The strength of the effect depended on how long a person had been in their current situation: Unsolicited job leads were the most beneficial to people who lacked full-time jobs for five or more years and needed them most, and the most distressing to those who were employed full time and needed them least.
Although the researchers did not study the mechanisms explaining why they observed the opposite effect in people who were employed full time or happy with their financial situation, they speculated that several reasons could apply. The offer could be perceived by the recipient as meddling, for example, or make the recipient feel indebted, inadequate or less capable than the person providing the lead or people who already have that kind of job. “This kind of negative social comparison is not good for mental health,” Song said. And, she added, simply applying for the job can add to a person’s stress.
This study answered another question, too: Previous studies examining the effect of social support on health have resulted in inconsistent findings. Song and Chen wanted to investigate whether the circumstances of the support recipient could explain why some benefited from social support while others didn’t. By examining the employment and financial status of the respondents as well as their reactions to the unsolicited job lead, Song and Chen were able to show that in this particular scenario, the circumstances of the recipient did explain discrepancies in the findings.

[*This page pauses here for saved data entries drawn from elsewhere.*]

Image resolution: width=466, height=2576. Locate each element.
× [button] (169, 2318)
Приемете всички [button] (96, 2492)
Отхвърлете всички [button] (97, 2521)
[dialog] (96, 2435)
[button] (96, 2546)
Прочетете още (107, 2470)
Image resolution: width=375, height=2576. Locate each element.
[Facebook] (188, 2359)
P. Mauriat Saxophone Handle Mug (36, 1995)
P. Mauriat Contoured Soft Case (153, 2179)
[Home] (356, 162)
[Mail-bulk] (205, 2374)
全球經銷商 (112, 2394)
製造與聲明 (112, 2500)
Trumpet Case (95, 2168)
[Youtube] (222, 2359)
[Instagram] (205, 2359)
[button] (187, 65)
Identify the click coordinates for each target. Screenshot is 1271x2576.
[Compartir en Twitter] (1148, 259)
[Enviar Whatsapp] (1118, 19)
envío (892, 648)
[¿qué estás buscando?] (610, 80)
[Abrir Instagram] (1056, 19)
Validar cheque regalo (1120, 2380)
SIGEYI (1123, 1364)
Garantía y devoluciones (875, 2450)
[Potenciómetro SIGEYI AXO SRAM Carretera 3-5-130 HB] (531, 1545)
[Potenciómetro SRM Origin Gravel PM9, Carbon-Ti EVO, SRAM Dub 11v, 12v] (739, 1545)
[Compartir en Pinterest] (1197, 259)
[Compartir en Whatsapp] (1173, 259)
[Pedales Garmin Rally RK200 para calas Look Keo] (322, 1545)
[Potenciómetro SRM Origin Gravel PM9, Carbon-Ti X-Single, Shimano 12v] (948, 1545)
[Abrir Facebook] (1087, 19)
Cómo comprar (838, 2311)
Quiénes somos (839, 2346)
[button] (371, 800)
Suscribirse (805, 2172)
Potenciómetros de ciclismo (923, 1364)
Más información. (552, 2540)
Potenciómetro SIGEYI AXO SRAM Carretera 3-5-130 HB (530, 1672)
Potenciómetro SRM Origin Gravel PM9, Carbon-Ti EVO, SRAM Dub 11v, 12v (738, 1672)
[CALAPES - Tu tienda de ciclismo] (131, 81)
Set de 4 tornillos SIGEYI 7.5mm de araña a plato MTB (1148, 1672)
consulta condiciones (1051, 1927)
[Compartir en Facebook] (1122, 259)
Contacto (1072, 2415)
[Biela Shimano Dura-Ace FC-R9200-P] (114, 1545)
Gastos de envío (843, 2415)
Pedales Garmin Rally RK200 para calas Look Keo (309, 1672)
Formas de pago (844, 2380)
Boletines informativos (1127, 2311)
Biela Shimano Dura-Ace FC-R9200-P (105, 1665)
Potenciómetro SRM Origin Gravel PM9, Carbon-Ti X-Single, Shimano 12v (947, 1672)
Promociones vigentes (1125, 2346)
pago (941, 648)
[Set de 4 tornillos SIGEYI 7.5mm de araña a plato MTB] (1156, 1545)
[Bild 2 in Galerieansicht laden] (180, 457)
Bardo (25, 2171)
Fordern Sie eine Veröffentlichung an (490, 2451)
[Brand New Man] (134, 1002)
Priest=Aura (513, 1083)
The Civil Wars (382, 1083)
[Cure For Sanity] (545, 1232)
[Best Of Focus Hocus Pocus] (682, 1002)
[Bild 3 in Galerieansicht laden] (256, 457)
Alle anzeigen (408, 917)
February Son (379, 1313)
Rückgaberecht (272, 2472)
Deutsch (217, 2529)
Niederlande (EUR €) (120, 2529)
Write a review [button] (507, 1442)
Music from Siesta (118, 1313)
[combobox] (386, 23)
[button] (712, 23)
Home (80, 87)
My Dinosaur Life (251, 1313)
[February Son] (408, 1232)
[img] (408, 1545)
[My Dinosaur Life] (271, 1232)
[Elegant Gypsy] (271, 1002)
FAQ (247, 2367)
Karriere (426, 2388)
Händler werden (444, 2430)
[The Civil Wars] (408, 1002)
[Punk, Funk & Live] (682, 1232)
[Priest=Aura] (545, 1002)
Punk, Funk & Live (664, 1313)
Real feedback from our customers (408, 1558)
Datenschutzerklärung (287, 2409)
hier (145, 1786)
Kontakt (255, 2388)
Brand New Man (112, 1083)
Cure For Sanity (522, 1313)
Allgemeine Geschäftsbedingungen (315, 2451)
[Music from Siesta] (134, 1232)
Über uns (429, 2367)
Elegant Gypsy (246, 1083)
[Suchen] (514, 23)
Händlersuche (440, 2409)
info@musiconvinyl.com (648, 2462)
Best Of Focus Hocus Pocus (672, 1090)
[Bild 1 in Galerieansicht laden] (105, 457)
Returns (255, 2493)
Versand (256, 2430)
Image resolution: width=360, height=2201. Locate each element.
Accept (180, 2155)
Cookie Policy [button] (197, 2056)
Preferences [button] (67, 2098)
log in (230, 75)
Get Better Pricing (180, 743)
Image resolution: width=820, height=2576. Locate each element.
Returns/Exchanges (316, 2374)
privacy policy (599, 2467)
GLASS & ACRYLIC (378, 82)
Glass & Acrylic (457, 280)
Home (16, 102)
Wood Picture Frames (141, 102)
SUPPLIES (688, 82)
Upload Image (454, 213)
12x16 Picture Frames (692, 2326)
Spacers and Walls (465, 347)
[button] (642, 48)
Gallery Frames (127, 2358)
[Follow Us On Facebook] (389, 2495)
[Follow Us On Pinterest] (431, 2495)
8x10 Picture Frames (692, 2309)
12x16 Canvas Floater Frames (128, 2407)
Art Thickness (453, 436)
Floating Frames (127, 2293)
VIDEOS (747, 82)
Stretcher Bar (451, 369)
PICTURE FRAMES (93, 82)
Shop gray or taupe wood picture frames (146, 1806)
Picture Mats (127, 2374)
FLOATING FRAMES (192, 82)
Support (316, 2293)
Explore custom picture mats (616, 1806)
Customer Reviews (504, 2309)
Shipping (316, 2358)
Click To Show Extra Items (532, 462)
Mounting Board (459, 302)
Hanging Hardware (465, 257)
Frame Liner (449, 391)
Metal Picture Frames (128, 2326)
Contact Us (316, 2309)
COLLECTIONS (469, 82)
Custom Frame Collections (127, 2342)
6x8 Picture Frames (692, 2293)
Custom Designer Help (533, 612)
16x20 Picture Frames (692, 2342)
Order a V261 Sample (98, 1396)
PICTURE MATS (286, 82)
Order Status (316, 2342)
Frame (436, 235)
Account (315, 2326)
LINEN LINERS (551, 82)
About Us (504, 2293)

In the paper, Song and Chen cautioned that their observations wouldn’t necessarily apply to all kinds of social support: Unsolicited offers of food or advice about medical care may be received quite differently because they are related to survival. They also noted that unsolicited offers of purely emotional support—like calling a friend out of the blue to say “I love you”—may be received more positively.
A final caveat: Song examined data from 2004, predating the financial crisis. The results might look a little different today. Moving forward, Song wants to examine the reasons behind the depressive effect she observed more systematically.